→ **Records for the exercise**
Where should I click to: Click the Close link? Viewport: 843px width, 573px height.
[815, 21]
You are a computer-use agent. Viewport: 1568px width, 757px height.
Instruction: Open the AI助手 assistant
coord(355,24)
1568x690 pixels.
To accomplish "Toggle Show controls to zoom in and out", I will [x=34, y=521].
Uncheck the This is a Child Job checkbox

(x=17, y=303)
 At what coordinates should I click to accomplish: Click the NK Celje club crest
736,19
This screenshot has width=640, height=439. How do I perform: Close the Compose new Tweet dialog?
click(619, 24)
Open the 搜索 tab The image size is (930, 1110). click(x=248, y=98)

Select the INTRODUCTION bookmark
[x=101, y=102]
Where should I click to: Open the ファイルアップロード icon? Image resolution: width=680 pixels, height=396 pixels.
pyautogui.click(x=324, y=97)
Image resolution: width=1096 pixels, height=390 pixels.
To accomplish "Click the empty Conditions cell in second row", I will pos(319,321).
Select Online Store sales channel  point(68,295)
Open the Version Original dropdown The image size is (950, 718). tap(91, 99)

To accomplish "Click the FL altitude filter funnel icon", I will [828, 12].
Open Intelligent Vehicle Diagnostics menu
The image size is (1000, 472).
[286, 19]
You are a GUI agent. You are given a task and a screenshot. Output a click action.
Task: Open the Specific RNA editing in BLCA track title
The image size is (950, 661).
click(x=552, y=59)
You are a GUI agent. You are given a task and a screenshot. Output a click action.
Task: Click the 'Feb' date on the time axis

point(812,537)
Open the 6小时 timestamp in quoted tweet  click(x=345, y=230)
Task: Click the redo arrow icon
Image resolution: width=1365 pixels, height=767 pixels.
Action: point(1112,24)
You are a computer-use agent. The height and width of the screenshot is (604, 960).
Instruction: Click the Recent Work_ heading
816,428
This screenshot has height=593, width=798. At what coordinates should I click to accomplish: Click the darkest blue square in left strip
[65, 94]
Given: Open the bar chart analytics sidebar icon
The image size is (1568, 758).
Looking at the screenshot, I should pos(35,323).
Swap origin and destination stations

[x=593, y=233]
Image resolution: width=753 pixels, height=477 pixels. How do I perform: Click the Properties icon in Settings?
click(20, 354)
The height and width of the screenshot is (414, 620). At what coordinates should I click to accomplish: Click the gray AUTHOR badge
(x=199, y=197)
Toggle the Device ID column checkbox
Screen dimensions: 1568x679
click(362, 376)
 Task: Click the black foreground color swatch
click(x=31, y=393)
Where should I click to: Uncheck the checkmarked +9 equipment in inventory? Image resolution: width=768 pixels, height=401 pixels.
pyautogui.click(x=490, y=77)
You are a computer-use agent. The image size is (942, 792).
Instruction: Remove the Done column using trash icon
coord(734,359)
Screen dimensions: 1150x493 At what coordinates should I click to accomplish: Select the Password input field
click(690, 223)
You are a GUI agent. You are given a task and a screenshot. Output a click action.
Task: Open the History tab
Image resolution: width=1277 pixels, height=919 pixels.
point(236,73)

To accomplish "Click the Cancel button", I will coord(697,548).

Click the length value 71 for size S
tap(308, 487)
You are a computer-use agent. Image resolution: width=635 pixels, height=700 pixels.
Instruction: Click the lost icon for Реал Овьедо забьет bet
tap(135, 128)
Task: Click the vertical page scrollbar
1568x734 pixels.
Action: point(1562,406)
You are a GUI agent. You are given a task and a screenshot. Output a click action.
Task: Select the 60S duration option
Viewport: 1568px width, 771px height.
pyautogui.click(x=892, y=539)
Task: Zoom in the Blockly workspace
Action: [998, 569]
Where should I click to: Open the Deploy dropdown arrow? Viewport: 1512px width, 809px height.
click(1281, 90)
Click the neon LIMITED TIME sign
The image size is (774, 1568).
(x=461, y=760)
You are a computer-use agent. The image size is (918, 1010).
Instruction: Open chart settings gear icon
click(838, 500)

→ **Problem requirements**
Using the data above, reproduce exactly the lines from the line that contains "Where should I click to: Uncheck" through the line that contains "You are a computer-use agent. The image size is (942, 792).", including both.

→ **Completed task**
Where should I click to: Uncheck the checkmarked +9 equipment in inventory? Image resolution: width=768 pixels, height=401 pixels.
pyautogui.click(x=490, y=77)
You are a computer-use agent. The image size is (942, 792).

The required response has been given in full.